(Record set)
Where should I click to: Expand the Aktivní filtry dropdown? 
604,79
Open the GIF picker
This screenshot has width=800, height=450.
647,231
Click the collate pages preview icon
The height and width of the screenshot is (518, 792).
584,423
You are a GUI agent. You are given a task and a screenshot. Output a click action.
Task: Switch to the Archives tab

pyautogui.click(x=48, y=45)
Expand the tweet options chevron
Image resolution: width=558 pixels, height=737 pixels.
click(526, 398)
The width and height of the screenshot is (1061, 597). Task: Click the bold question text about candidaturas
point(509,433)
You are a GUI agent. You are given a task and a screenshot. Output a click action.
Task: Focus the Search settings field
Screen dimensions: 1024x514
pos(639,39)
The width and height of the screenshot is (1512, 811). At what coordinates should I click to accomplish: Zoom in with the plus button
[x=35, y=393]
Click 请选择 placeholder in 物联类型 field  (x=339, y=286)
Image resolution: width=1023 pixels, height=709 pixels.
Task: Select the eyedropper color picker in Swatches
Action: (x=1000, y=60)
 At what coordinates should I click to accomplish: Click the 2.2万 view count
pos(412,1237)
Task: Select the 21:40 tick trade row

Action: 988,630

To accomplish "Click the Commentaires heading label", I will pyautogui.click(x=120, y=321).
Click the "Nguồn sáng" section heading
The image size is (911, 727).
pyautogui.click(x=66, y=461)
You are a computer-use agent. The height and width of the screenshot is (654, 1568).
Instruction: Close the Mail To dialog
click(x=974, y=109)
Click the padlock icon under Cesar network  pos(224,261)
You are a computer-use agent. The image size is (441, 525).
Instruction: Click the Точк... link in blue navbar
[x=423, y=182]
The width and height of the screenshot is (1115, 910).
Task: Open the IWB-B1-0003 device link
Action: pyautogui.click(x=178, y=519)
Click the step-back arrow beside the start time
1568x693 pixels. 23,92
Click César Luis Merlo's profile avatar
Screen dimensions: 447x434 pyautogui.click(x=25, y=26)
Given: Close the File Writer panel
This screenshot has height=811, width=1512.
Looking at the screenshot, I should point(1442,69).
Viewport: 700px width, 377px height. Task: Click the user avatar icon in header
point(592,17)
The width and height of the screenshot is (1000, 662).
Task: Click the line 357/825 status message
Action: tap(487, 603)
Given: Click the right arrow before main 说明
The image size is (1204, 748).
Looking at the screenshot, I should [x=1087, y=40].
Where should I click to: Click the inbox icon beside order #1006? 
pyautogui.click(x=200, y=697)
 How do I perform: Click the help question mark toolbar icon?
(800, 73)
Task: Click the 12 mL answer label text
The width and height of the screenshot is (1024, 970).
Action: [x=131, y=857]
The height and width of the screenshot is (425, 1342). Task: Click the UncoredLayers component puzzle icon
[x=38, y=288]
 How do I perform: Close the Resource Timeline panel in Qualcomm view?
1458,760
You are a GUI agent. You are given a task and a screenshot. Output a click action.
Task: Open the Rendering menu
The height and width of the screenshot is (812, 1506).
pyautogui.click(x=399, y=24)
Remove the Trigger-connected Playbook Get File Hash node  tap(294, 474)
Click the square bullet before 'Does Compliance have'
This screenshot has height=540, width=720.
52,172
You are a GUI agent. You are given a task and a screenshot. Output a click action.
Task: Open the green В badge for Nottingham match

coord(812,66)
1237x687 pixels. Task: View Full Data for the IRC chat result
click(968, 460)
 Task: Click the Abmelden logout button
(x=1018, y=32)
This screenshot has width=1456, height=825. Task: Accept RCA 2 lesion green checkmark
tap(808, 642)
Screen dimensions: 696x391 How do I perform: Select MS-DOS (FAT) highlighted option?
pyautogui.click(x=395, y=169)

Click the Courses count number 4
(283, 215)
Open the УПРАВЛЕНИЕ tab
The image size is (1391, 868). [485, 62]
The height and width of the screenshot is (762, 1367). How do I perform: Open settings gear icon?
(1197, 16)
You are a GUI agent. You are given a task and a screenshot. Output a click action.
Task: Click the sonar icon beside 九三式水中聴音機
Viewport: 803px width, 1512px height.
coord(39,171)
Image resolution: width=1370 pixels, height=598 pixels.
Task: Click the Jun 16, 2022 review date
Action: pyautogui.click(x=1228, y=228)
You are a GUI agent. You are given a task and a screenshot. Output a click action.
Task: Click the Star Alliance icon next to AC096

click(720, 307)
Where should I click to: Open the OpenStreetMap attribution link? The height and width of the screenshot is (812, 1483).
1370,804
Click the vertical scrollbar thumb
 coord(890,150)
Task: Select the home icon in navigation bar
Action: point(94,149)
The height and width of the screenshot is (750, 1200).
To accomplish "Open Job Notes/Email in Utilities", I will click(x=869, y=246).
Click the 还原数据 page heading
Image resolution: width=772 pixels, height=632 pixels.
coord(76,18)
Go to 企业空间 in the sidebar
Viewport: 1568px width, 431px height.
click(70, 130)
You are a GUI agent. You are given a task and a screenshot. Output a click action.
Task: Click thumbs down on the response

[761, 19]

(What the exercise asks)
Once you find the line with "Click the square" in the entries above, output it and each line after it up to and including the line with "Task: Click the sonar icon beside 九三式水中聴音機", and nothing else.

(Result)
Click the square bullet before 'Does Compliance have'
This screenshot has height=540, width=720.
52,172
You are a GUI agent. You are given a task and a screenshot. Output a click action.
Task: Open the green В badge for Nottingham match

coord(812,66)
1237x687 pixels. Task: View Full Data for the IRC chat result
click(968, 460)
 Task: Click the Abmelden logout button
(x=1018, y=32)
This screenshot has width=1456, height=825. Task: Accept RCA 2 lesion green checkmark
tap(808, 642)
Screen dimensions: 696x391 How do I perform: Select MS-DOS (FAT) highlighted option?
pyautogui.click(x=395, y=169)

Click the Courses count number 4
(283, 215)
Open the УПРАВЛЕНИЕ tab
The image size is (1391, 868). [485, 62]
The height and width of the screenshot is (762, 1367). How do I perform: Open settings gear icon?
(1197, 16)
You are a GUI agent. You are given a task and a screenshot. Output a click action.
Task: Click the sonar icon beside 九三式水中聴音機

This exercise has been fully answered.